- _Goal of the exercise_: Reproduce the lines below unchanged, starting with the line that contains "Task: Toggle Automatically" and ending with the line that contains "Looking at the screenshot, I should (423, 223).", with both of those lines included.

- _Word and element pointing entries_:
________________________________________

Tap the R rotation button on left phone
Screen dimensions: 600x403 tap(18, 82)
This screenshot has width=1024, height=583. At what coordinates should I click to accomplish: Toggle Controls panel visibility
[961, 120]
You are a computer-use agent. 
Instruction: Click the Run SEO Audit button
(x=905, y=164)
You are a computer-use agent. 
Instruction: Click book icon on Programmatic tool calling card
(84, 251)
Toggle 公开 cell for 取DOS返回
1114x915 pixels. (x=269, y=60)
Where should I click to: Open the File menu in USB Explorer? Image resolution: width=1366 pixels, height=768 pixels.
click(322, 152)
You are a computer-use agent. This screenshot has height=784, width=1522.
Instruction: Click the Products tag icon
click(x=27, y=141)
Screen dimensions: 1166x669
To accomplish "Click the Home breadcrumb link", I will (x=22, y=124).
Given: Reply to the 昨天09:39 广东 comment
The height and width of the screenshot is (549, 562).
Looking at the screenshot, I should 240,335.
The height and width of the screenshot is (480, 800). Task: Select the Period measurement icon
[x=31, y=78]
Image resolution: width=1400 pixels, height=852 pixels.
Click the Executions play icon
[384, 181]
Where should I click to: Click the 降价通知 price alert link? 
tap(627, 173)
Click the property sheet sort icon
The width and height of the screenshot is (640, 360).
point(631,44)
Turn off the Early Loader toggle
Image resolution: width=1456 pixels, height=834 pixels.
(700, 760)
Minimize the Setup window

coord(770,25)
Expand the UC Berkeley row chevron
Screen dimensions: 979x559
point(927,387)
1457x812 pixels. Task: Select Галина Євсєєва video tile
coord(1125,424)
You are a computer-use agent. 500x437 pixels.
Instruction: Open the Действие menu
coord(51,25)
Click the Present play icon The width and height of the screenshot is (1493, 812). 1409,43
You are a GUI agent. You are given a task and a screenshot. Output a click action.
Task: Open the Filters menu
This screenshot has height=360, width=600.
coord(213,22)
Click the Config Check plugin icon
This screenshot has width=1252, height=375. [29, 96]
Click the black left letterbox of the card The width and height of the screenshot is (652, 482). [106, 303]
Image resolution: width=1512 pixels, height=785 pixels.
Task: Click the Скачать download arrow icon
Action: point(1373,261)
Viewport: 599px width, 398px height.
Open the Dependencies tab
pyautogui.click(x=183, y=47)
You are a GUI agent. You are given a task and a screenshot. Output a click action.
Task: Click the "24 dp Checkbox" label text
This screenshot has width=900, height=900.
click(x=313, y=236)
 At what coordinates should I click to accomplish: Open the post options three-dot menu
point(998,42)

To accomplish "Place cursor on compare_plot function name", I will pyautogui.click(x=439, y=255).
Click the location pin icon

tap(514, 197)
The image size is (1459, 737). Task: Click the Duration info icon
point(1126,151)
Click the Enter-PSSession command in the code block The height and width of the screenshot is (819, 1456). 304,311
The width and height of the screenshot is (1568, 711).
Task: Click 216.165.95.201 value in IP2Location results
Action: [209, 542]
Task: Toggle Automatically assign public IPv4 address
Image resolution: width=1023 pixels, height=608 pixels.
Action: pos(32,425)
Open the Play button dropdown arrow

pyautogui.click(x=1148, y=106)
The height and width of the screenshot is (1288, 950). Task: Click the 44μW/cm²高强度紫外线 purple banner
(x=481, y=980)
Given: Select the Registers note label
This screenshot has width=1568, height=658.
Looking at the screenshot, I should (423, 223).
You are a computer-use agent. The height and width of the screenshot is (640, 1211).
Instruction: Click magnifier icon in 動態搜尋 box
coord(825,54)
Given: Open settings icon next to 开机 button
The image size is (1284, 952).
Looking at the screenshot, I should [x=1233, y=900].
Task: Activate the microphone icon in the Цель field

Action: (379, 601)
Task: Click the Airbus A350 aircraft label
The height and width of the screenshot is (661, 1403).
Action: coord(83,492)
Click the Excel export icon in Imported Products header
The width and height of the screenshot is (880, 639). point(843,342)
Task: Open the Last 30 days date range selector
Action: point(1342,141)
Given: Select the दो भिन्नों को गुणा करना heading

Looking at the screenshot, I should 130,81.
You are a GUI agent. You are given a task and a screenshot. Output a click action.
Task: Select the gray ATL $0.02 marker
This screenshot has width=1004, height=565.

________________________________________

- _Output below_:
Task: Toggle Automatically assign public IPv4 address
Image resolution: width=1023 pixels, height=608 pixels.
Action: pos(32,425)
Open the Play button dropdown arrow

pyautogui.click(x=1148, y=106)
The height and width of the screenshot is (1288, 950). Task: Click the 44μW/cm²高强度紫外线 purple banner
(x=481, y=980)
Given: Select the Registers note label
This screenshot has width=1568, height=658.
Looking at the screenshot, I should (423, 223).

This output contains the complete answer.